The latest Shipping Confidence Survey also revealed increasing concern about the high cost of compliance with new regulations, and ongoing doubts about over-capacity, or “overtonnaging”.
The report from accountant and shipping adviser Moore Stephens took the temperature of charterers, owners, managers and brokers.
All categories of respondent recorded a fall in confidence during the three months to November 2014, most notably charterers (down to 5.4 from a record high of 6.7 three months ago) and owners (down from 6.2 to 5.5). Confidence on the part of managers, meanwhile, fell marginally from 6.2 to 6.1, while for brokers it was down from 5.3 to 5.0.
Geographically, confidence was down in Asia and Europe to 5.8 and 5.6 respectively from the levels of 6.0 and 6.1 recorded three months previously. Confidence in North America, however, held steady at 6.2.
One respondent said: “The global markets are expected to pick up around mid-2015,” but warned that the viability of shipping depended on the scrapping of 60% of all vessels over 20 years old and on a drastic reduction in the number of new vessels being built.
Another noted: “The world economy is not as healthy as expected. China has changed its growth model, while Europe is struggling under austerity measures and a lack of investment. The US may be in better health, but it is not able to drag shipping out of the doldrums in the short term.”
Elsewhere it was noted: “We are heading for a low level of activity in all markets. With sanctions on Russia and Iran, and fighting in Iraq and Syria and elsewhere, people are spending less money, which results in fewer cargo movements.”
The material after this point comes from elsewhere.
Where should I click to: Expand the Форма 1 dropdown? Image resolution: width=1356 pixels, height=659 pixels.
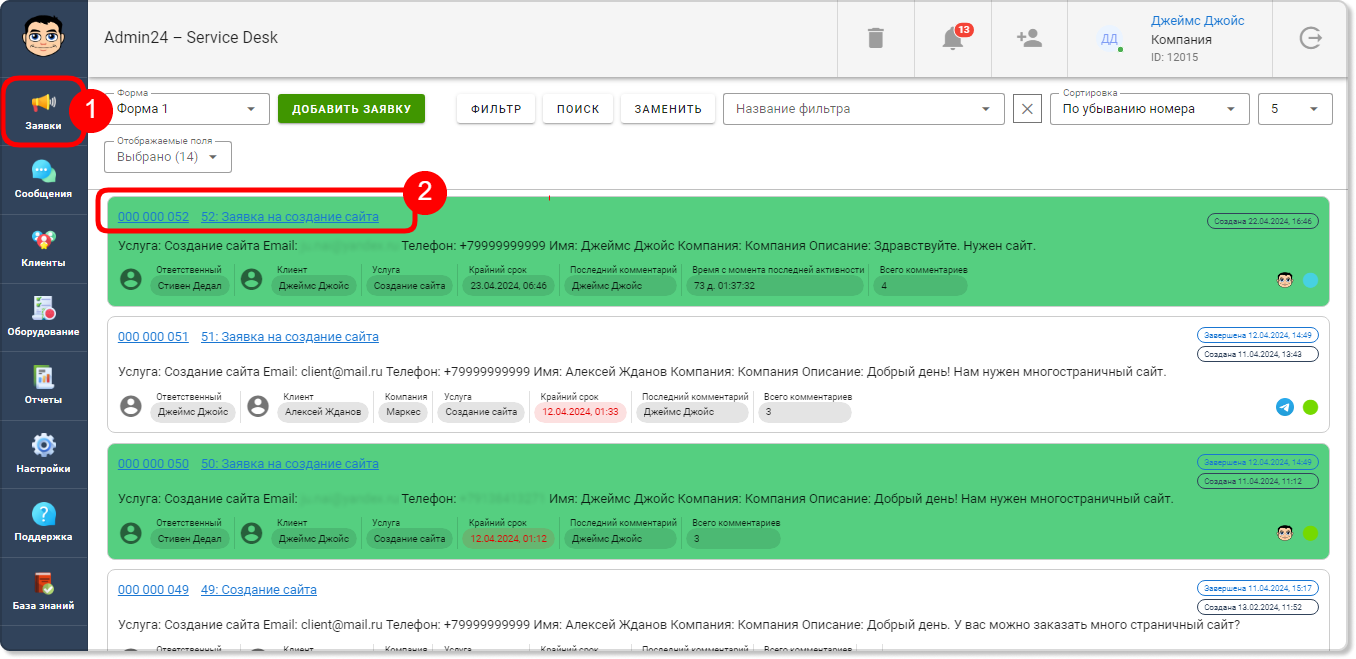pyautogui.click(x=187, y=109)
The cost of meeting the growing regulatory burden in the shipping industry was high on the list of concerns expressed by respondents, one of whom said: “Regulation is becoming stricter, and now accounts for a greater slice of operational expenses than it did a few years ago. This is bad. But it is the only way to push older tonnage out of the market.”
Another respondent emphasised: “There seems to be a lack of willingness to acknowledge the negligible level of pollution caused by shipping in relation to the volume of merchandise which is shipped globally.
“New EU environmental regulations will have a knock-on effect beyond the primary maritime industries.”
The likelihood of respondents making a major investment or significant development over the next twelve months was down marginally on the previous survey, on a scale of 1 to 10, from 5.4 to 5.3, the lowest figure recorded in this respect since August 2012.
Comments from respondents in this regard focused largely on the growth of private equity funding in shipping. One said: “The ongoing attack on shipping by private equity investors and outsiders is still active. Until this stops, shipping does not stand a chance of producing decent returns for the historic shipowner who invests in shipping for the long term. With low yields still in place around the world, returns required by public companies and private equity investors are tragically low, so they invest in projects they really shouldn’t be investing in. In addition, the new Master Limited Partnership structure is reducing required returns still further. Shipping has no place in the MLP world.”